Photo by Alexandre Kurek

Tourist-mayhem, Kreuzberg. It’s getting cold. Leaves are falling. Red. Yellow. Wet. Beware: of not losing balance, of not getting tangled up in your bag’s straps, the flamboyantly colorful tote you wear and WASHED OUT jeans. It’s an autumn’s wet dream for the romantic: Wasn’t Ernest Greene frontman of this bedroom project, Laptop-wizardry, synth-preset hazy dream of music programming, boring, attracting the wrong kind of people – wearing pants so skinny, shirts so big?

So here you are, in a club UNDER a train-station. London’s AMATEUR BEST is already playing his set. A soundtrack for every random employee night at Urban Outfitters, H&M, American Apparel, you name it. Pedestrian. Punished by the venues sound engineer by tuning down the volume all too low, playing out his move: sounding like GEORGE MICHAEL. He modestly hides behind his electronic gadgets, where his assumptive role-model would have tossed glitter and confetti into the crowds female-wide-opened-pleading-eyes.

Photo by Alexandre Kurek

Anytime (aphorismic!) a reputation seems to be misleading. Where are all those Ryan Mcginley models? Why is no one hazed in instamatic light? The audience is not excessively hip, but it’s all pussy: 80 percent female, the rest is wearing beard in any facon (oi! pardon the French). Not joking: nobody shaved tonight, what might fit the following quite well: WASHED OUT. Onstage a tight operating five piece, is lead in by chirping birds before entering It All Feels Right from the new album Paracosm. While the band seems to produce psychedelic make out music on record, here, it’s all 70s funky raise-your-hands-or-hug-me-groove. Where do all the hippies meet? (“South Street” – google it). It’s a smart move to put focus on rhythmic bravado, rather than disguise structure with glitching effect and synth laden wave. Even songs like New Territory  lay down a lot 80s reference in favor of a driving disco vibe.

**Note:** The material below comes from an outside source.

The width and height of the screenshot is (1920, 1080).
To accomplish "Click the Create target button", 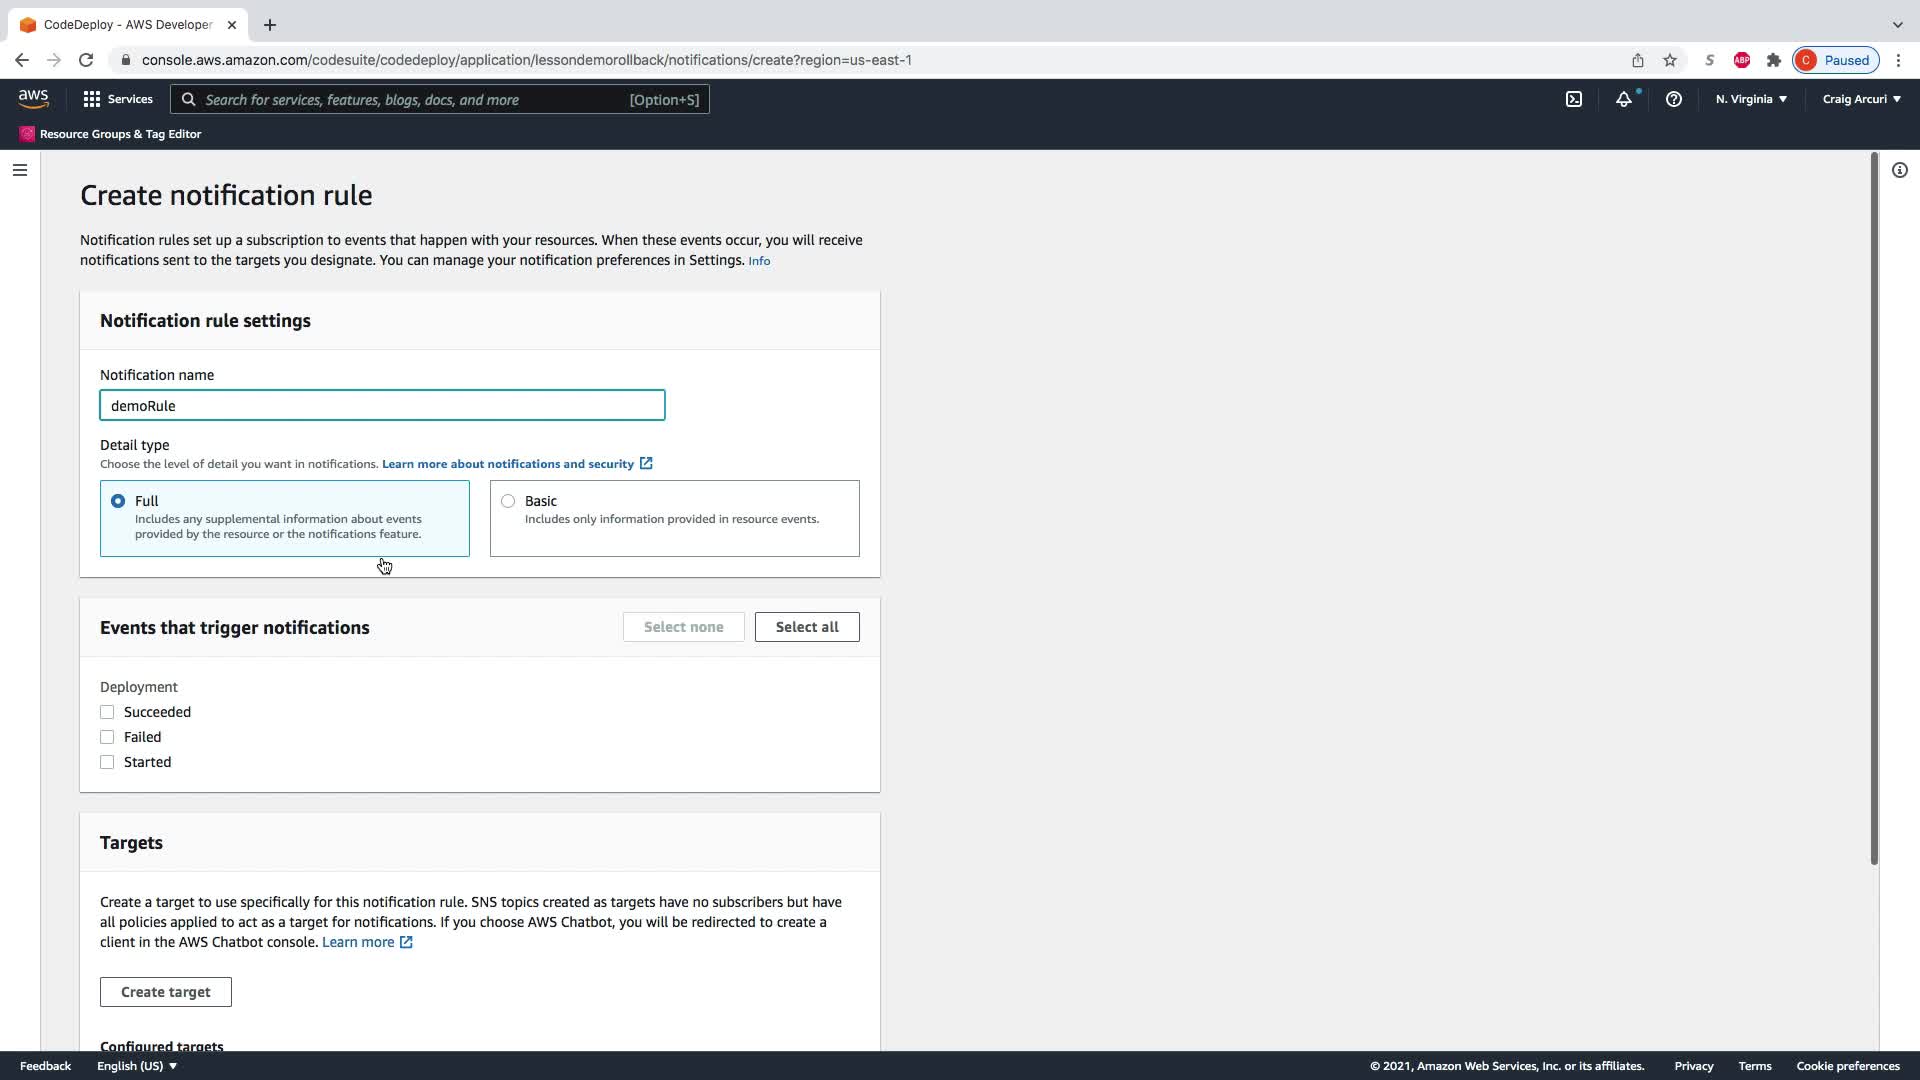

So it not only feels right, it actually is a “Great escape” from upcoming winter depression, seeing someone executing their well crafted songs even better on stage. WASHED OUT always have been an over referenced band. Live, those comparisons change and shift. All the effect and production flourish, is overshadowed, put softly aside, by rockism and funk-bass. Progier elements help the show become more muscular – there’s guitar solos and shoegaze-wall all over the place – which move the show away from Drive-Soundtrack, towards brit-rock. If Greene isn’t careful and gets a proper (in an unproper way) haircut, he might be confused with Richard Ashcroft in some time. And if focus will be put on guitar work, rather than using BEACH HOUSE synth patterns (Greene’s wife, a stunning Victoria Legrandesque appearance) they’ll sound like U2 by the next record.

The whole show was roughly ten songs long, plus two encores. Everyone happy, hugs and kisses: Chap-EAU.